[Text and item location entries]
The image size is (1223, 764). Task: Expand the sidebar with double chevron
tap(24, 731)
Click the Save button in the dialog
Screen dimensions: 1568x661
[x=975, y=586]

### EXERCISE
Find every line in the listing above that contains the string "double" and copy each of those lines in full.

### TASK OUTPUT
The image size is (1223, 764). Task: Expand the sidebar with double chevron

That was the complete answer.